Outstanding Downbeat award winner. Well known jazz flutist and alto saxophone virtuoso. Formerly with Dizzy Gillespie. Now leading his own group. Recording artist on Atlantic label. Leo Wright plays on Louis Lot flutes and SML Gold Medal saxophones exclusively.
(Note: Louis Lot flutes were part of the SML family of instruments.)
Outstanding alto saxophonist. Recorded for Decca and Mercury. Played with Benny Goodman, Alvino Rey, Bobby Byrne, Shep Fields, Richard Himber. Plays on SML Paris saxophones exclusively.
ERNIE MAURO (Shown with Phil Silvers and Lehman Engel):
Outstanding saxophonist. Played "DO RE MI" on his SML Paris saxophone for Phil Silvers, star of the Broadway hit musical, while Lehman Engel, prominent music director of "DO RE MI" nods his approval. Ernie Mauro plays on SML saxophones exclusively.
All-time great saxophonist, recording artist. Former Benny Goodman lead alto man. Plays on SML Paris Gold Medal saxophones exclusively.
Outstanding arranger, composer, and saxophonist. Has appeared with the Tommy Dorsey Band 1944-1949. N.B.C. staff for six years. Victor, Decca, Columbia recording artist. Played with Skitch Henderson, Axel Stordahl, Hugo Winterhalter, Andre Kostelanetz. Sid plays the SML Tenor saxophone exclusively.
Formerly with Duke Ellington. House band leader at the Howard Theater, Washington, DC.
Plays on SML alto and tenor saxophones exclusively.

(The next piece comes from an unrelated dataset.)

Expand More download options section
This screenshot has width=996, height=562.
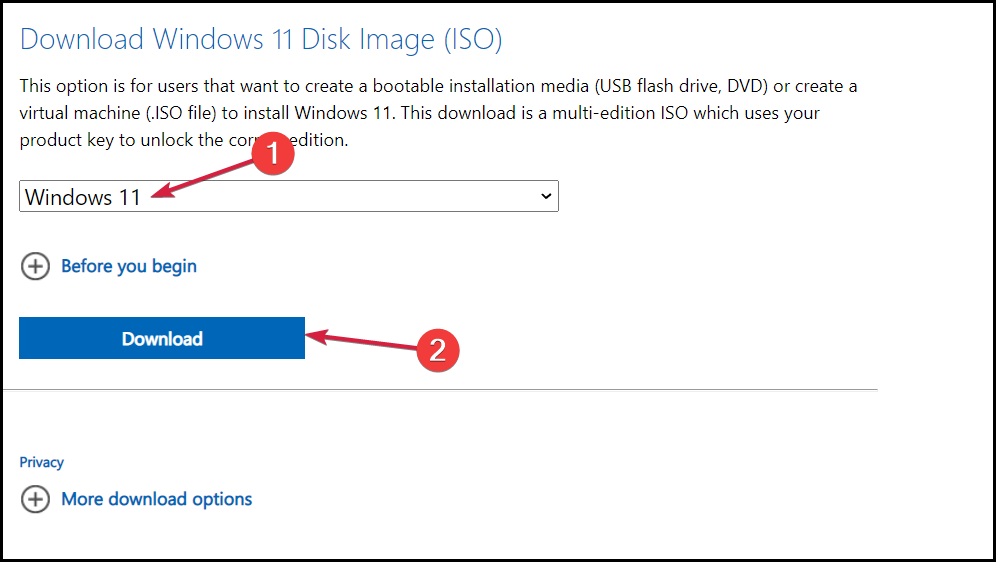(x=157, y=499)
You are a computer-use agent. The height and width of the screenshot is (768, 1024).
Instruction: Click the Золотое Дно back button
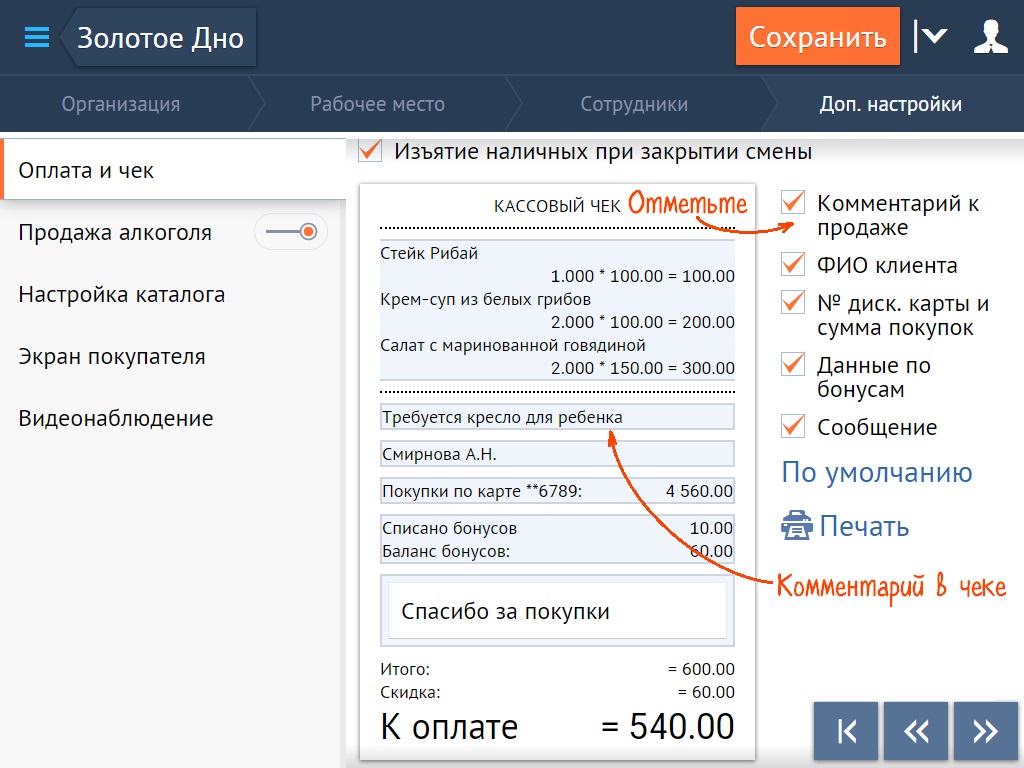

Well-known New York professional. Plays on SML alto and tenor saxophones exclusively.
When Gary sent me the catalog, he included a cover letter that has some added information that will interest bari players:
"In looking at the catalog before sending it off to you," Gary wrote, "I've remembered a bit about the SML baritones. I've only seen one, but I do believe they were made as stencils by Buffet. Note the key guard on the low B, Bb, C & Eb; they don't look like SML parts at all.
"During the 50s and 60s, Buffet actually did make a few stencil saxes for other companies. I've seen two 'F.A. Reynolds Professional Models' that are absolutely identical to the Super Dynaction Buffets of the same time. I believe SML bought baritones from Buffet and had them stamp the SML name and logo on the bell."
This is just a hypothesis. Morgan Witthoft, a Texan who owns three SML horns, sent me photos of key guards. The bari guards are different. However the left-pinky spatula keys on the bari are standard SML.
Of all the developments since the first article, the most astounding to me is the effect it seems to have had on the marketplace for SML saxes. The article got SML owners coming forward with testimonials about their horns. There's been a definite buzz about them. They are no longer "sleeper horns."
Recently, a fine SML tenor sold for more than $3,000 on Ebay. I've seen others advertised in the same price range at other saxophone websites. In fact, I saw one SML horn advertised in the same pricey category between two Selmer Mark VIs.
Fortunately for me, I got in under the wire when I bought my alto two years ago. Recently, I was lucky to find an uncommon all-nickel-plate tenor that I really wanted. Don't ask. Let's just say that, a year ago, I could have picked up a tenor for a lot less.
Last note for now. It seems that SML made far fewer sopranos than altos, tenors and baritones. There are some King Marigaux sopranos out there that were made for King by SML. However, SML sopranos seem to be quite rare.
Like a lot of SML owners, I want one of these sopranos. I have a 1927 Buescher that I love, but I know there's a better sop out there. I have an e-mail from a guy in Germany who heard a classical soprano player in France. He said the sax was an SML and it was the best sound he ever heard on any soprano.
The German guy went up to the player after the concert and asked him about the horn, and inquired whether the sax might be for sale. The player put the sax in its case, closed the top and walked away without saying a word.